6. How has the process of learning how to start a company been for you?
Amber Yang: When I incorporated the company, I actually signed on with a lawyer firm here in Palo Alto and they’ve actually taken care of all the incorporation details for me and I think especially when you are a young founder, take advantage of the opportunity that you're young and that a lot of people are more willing to help you just because they know you have a lot in your future.
Honestly, when you are trying to learn the basics of starting a company, making connections is probably the single most important thing you can do, not only with lawyers or VC’s, but actually with other young founders. For example, I got to meet a lot of people from the Thiel Fellowship group and I think talking to them and asking them questions about the founding process has been really helpful for me.
At this point, when I have a question or a concern, either asking someone or looking it up online and learning as you go through it has been my process. I think that's why, when you look at a lot of arguments about why founders should drop out, you realize that even if I were to go to business school and get an MBA degree, I wouldn’t be in the nitty-gritty works of actually starting a company and getting it off the ground because I think that's where you can actually learn a lot of stuff from.
7. One might think that tracking space debris should be the government’s job or responsibility — why should a private company be handling this?
Amber Yang: This has been a problem that the government has been dealing with essentially since the space race and I would say that increasingly, we are seeing space getting farther away from the government in a way and I think that a lot of times government technology development can be very slow and I think that the reason that we are seeing a lot of progress in space recently is because a lot of these technologies are being handled by private companies — SpaceX, for instance, has developed so much in the past couple of years and I really think its because the energy of startups is so much different from the government. People are very excited to do new things and I think that because of that you can see real tangible things and technologies come to fruition a lot quicker. I would say, for example, the government knows about what I’m doing but I don’t think they’ve been exploring the idea of using AI to track debris, I think they are sticking with their method. The importance for having a startup to handle these technologies is to keep coming up with these new ideas and then hopefully dealing with other private space industries just so we have our own type of ecosystem that keeps pushing out its own new developments.
8. How are you thinking about your company future for the next 6 months?

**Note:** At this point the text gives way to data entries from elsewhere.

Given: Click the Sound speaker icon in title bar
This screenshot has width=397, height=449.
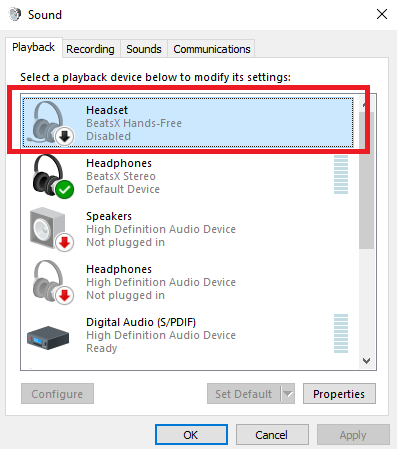Looking at the screenshot, I should pos(15,14).
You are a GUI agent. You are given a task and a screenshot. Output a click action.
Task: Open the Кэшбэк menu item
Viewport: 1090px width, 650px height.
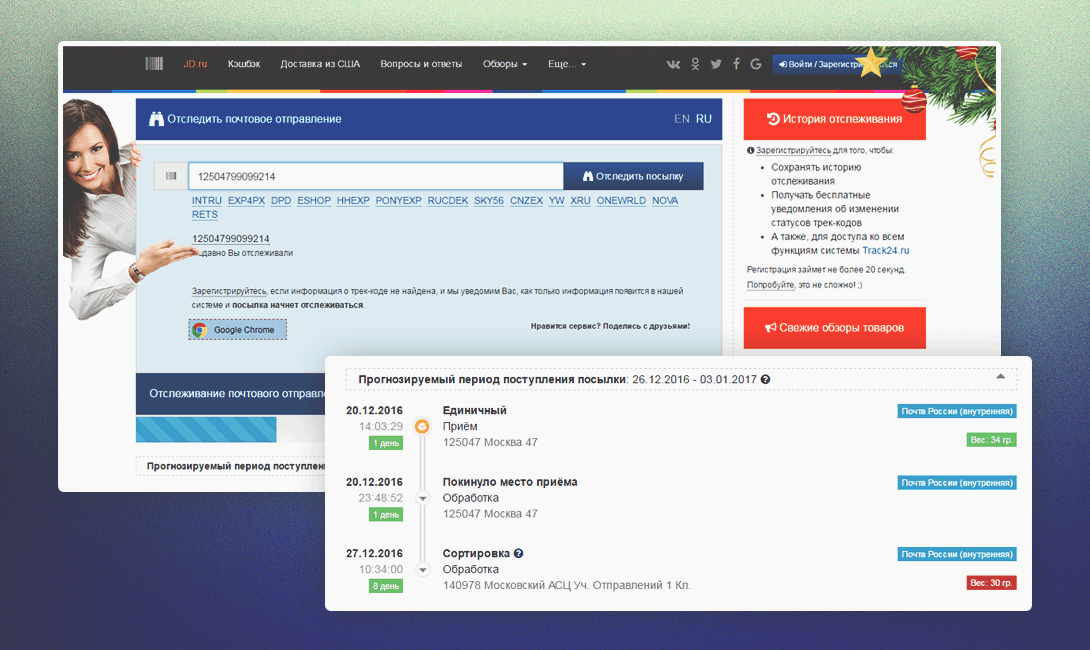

Amber Yang: My biggest goal is to finish development of the software so that I can demo it as a finalized product — that is my first and foremost priority. I think that a lot of times especially in Silicon Valley, you can get caught up between trying to raise money and getting customers before the project is completely finished and a lot of times people end up releasing bad beta versions but I think that for me, I really want to focus on getting the software and the technology to the best state possible just because I’m dealing in a very risky business –– predicting where things go into space is quite a big deal so I really want to finish development, make the software very professional and then probably within the next 6 months, hopefully get some customers to agree to buy a license after the development is completely finished. Between that time and now, I also plan bring on some people onto the team and potentially raise a small seed round.